■ PROBLEM TO SOLVE
Select all lines in the records that include "screenshot".

[Items from a dataset]
━━━━━━━━━━━━━━━━
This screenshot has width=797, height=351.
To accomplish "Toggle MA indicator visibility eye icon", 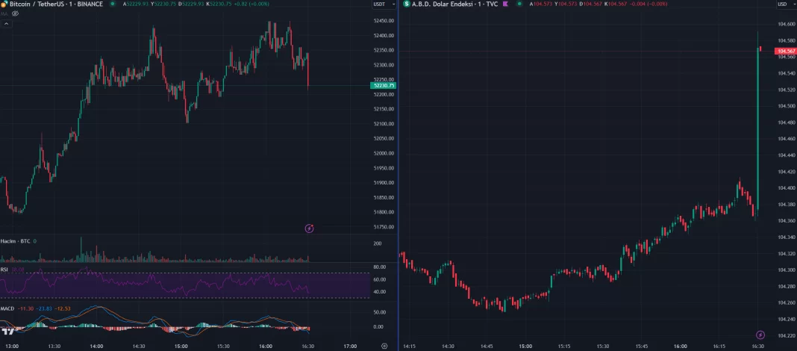I will click(x=15, y=13).
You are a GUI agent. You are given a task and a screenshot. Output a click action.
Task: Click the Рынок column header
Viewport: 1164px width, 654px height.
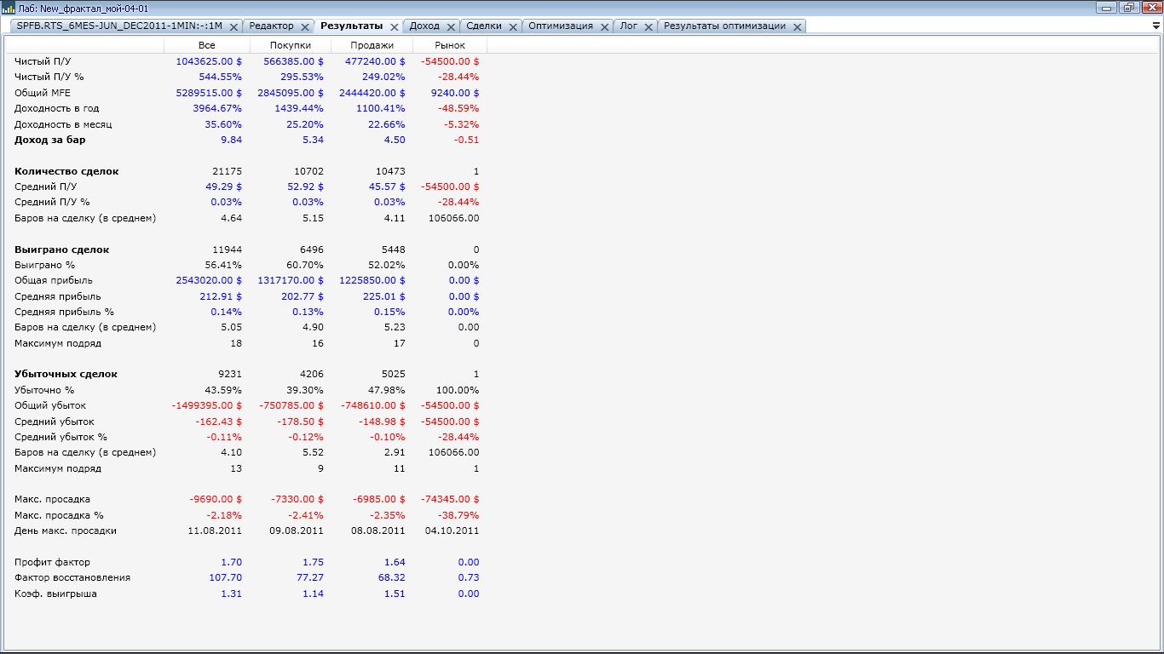point(450,45)

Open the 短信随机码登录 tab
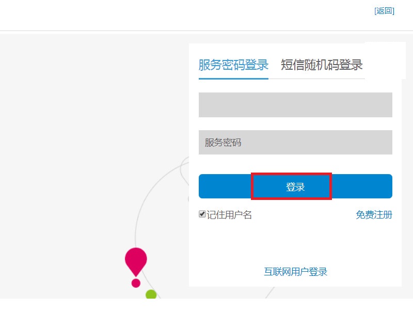tap(322, 65)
━━━━━━━━━━━━━━━━
■ EXERCISE SOLUTION
This screenshot has width=797, height=351.
You are a GUI agent. You are given a task and a screenshot. Output a click action.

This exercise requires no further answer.